**EXCERPTED RECORDS**:
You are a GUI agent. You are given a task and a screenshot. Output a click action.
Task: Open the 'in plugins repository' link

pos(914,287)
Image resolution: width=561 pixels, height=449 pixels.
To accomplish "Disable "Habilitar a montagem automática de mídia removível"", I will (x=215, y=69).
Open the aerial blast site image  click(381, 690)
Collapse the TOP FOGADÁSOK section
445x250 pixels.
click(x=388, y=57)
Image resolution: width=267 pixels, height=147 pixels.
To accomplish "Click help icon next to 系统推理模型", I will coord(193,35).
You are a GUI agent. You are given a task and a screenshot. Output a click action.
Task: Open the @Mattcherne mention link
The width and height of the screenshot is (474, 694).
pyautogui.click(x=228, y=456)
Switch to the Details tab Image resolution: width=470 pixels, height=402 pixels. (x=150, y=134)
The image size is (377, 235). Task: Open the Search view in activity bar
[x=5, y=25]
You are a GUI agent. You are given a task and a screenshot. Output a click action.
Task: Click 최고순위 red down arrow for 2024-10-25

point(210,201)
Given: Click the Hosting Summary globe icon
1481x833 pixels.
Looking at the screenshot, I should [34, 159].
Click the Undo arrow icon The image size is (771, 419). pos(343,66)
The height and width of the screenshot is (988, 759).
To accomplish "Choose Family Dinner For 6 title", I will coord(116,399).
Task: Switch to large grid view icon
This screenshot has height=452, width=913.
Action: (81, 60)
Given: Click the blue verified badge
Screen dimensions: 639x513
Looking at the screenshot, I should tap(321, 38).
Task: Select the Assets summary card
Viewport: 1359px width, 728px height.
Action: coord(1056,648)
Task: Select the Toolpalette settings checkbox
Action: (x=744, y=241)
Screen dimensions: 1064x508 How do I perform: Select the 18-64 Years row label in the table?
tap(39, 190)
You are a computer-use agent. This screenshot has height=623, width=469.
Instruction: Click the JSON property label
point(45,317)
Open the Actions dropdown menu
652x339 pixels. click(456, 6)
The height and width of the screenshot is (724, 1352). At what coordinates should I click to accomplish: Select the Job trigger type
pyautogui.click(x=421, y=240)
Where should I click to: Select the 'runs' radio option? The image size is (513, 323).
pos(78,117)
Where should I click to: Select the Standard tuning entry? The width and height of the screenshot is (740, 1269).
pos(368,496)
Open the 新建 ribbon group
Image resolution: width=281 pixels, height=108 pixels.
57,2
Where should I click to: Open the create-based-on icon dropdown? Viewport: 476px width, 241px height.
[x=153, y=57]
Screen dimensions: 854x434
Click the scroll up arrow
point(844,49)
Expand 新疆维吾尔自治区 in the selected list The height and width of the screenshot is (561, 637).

**WHAT IS EXPECTED**: The entries above must be retyped exactly, down to the last character.

**RESPONSE TO THIS EXERCISE**:
You are a GUI agent. You are given a task and a screenshot. Output a click action.
Task: Open the 'in plugins repository' link

pos(914,287)
Image resolution: width=561 pixels, height=449 pixels.
To accomplish "Disable "Habilitar a montagem automática de mídia removível"", I will (x=215, y=69).
Open the aerial blast site image  click(381, 690)
Collapse the TOP FOGADÁSOK section
445x250 pixels.
click(x=388, y=57)
Image resolution: width=267 pixels, height=147 pixels.
To accomplish "Click help icon next to 系统推理模型", I will coord(193,35).
You are a GUI agent. You are given a task and a screenshot. Output a click action.
Task: Open the @Mattcherne mention link
The width and height of the screenshot is (474, 694).
pyautogui.click(x=228, y=456)
Switch to the Details tab Image resolution: width=470 pixels, height=402 pixels. (x=150, y=134)
The image size is (377, 235). Task: Open the Search view in activity bar
[x=5, y=25]
You are a GUI agent. You are given a task and a screenshot. Output a click action.
Task: Click 최고순위 red down arrow for 2024-10-25

point(210,201)
Given: Click the Hosting Summary globe icon
1481x833 pixels.
Looking at the screenshot, I should [34, 159].
Click the Undo arrow icon The image size is (771, 419). pos(343,66)
The height and width of the screenshot is (988, 759).
To accomplish "Choose Family Dinner For 6 title", I will coord(116,399).
Task: Switch to large grid view icon
This screenshot has height=452, width=913.
Action: (81, 60)
Given: Click the blue verified badge
Screen dimensions: 639x513
Looking at the screenshot, I should tap(321, 38).
Task: Select the Assets summary card
Viewport: 1359px width, 728px height.
Action: coord(1056,648)
Task: Select the Toolpalette settings checkbox
Action: (x=744, y=241)
Screen dimensions: 1064x508 How do I perform: Select the 18-64 Years row label in the table?
tap(39, 190)
You are a computer-use agent. This screenshot has height=623, width=469.
Instruction: Click the JSON property label
point(45,317)
Open the Actions dropdown menu
652x339 pixels. click(456, 6)
The height and width of the screenshot is (724, 1352). At what coordinates should I click to accomplish: Select the Job trigger type
pyautogui.click(x=421, y=240)
Where should I click to: Select the 'runs' radio option? The image size is (513, 323).
pos(78,117)
Where should I click to: Select the Standard tuning entry? The width and height of the screenshot is (740, 1269).
pos(368,496)
Open the 新建 ribbon group
Image resolution: width=281 pixels, height=108 pixels.
57,2
Where should I click to: Open the create-based-on icon dropdown? Viewport: 476px width, 241px height.
[x=153, y=57]
Screen dimensions: 854x434
Click the scroll up arrow
point(844,49)
Expand 新疆维吾尔自治区 in the selected list The height and width of the screenshot is (561, 637).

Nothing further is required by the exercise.